◆ Required task: Write out again every line of the records, requests included, starting with the line that contains "This screenshot has width=2328, height=465." and going on through the line that contains "pyautogui.click(x=65, y=181)". Multiply each click coordinate in the answers by 0.8, rounding to whole numbers with halves going up, and leave all numbers in the requests unchanged.

◆ Raw records:
════════
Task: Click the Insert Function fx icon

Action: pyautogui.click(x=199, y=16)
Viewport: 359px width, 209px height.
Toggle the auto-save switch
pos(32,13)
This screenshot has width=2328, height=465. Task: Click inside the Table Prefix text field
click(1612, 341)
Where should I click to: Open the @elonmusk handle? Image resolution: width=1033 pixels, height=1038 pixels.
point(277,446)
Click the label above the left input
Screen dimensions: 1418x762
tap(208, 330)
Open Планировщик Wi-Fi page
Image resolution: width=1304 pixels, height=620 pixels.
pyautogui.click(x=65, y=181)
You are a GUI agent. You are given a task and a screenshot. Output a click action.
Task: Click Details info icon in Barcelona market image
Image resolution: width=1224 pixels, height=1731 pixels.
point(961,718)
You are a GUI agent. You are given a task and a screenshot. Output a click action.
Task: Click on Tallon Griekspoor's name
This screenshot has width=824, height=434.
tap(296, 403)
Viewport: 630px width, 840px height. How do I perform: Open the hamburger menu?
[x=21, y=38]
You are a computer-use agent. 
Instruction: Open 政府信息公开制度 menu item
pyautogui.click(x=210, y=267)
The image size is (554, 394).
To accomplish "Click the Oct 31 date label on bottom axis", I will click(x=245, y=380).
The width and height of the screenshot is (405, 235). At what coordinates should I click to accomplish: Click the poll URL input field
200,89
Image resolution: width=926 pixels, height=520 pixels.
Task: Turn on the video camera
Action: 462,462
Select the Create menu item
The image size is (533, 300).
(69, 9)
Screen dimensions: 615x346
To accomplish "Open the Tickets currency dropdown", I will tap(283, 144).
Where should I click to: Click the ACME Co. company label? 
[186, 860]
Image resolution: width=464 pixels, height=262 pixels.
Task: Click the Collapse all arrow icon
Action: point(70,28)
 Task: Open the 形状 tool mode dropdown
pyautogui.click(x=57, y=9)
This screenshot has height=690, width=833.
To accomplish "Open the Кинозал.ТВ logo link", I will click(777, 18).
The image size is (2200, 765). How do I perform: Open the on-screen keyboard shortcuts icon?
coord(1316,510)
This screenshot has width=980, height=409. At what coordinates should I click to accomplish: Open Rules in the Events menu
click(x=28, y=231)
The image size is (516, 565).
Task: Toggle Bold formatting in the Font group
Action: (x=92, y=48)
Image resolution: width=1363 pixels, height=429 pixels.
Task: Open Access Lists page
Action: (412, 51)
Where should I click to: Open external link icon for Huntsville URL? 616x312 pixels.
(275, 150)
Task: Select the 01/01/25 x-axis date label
════════
◆ Correct answer:
This screenshot has width=2328, height=465. Task: Click inside the Table Prefix text field
click(1290, 273)
Where should I click to: Open the @elonmusk handle? Image resolution: width=1033 pixels, height=1038 pixels.
point(222,357)
Click the label above the left input
Screen dimensions: 1418x762
tap(166, 264)
Open Планировщик Wi-Fi page
Image resolution: width=1304 pixels, height=620 pixels.
pyautogui.click(x=52, y=145)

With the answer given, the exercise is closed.